ルーマニア。トランシルヴァニア地方、トゥリファス。

中世の風景が補修と改築で保たれているこの街の象徴として、ユグドミレニア一族が潜伏しているミレニア城塞がソコにある。

小高い丘の上にある巨大な城はこの街の支配者が誰なのか一目散に伝わる威厳に満ちた造形をしていた。

何も知らない旅行者が見ればこの立派に過ぎる城の持ち主は誰なのか気になる人間が多くいるだろう。あるいはこの城に住むイメージが合う人物が誰だろうかという想像だ。

ここがルーマニアとくればあの『串刺し公』としてこの地を治めた王、ヴラド三世(ドラキュラ)がピッタリ合うだろうと誰もが思い―――そして誰もが思いもしないだろう。

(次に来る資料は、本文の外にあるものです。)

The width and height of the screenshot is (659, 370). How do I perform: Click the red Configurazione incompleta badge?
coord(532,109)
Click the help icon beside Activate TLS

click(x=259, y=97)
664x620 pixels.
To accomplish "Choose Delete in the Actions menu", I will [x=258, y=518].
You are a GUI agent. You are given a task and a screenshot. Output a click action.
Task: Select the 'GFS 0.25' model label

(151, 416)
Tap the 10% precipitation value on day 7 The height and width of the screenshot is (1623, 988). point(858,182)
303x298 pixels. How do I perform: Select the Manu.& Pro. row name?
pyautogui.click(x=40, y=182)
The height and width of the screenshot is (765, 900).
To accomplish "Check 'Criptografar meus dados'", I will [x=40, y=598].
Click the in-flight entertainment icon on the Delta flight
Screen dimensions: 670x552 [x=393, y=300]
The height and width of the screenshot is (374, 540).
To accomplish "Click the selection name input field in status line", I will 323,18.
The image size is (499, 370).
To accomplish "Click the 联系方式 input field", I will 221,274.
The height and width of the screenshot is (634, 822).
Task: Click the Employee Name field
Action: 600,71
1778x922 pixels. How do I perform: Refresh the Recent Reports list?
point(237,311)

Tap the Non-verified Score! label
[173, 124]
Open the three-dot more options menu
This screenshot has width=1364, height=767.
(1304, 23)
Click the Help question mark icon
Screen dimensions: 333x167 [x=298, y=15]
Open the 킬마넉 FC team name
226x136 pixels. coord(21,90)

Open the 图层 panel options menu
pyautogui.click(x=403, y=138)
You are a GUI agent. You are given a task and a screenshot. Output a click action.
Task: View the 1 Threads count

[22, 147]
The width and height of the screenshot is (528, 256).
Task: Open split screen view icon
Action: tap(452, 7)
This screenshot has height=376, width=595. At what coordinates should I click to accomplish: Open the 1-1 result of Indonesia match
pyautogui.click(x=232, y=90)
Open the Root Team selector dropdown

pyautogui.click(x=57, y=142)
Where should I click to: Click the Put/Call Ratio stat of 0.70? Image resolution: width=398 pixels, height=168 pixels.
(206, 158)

その『串刺し公』ヴラド三世が今、このミレニア城塞に再び現世へと降臨していたことなど。

 

「………………」

 

城内にある王の間。

玉座に座るはルーマニア伝説の英雄・ヴラド三世その人。

彼が居るだけで空間の空気は圧迫する。それだけの力と存在感を発しているが、それだけではない。

ヴラド三世―――〝黒〟のランサーは先程まで見ていた〝黒〟のセイバーと〝赤〟のランサーとの戦いで起きた珍事に嶮しい貌をしていたのが何よりの原因だった。

 

王の間にいるのはランサーも合わせて四人。一人はランサーのマスターにしてユグドミレニア一族の長、ダーニック・プレストーン・ユグドミレニア。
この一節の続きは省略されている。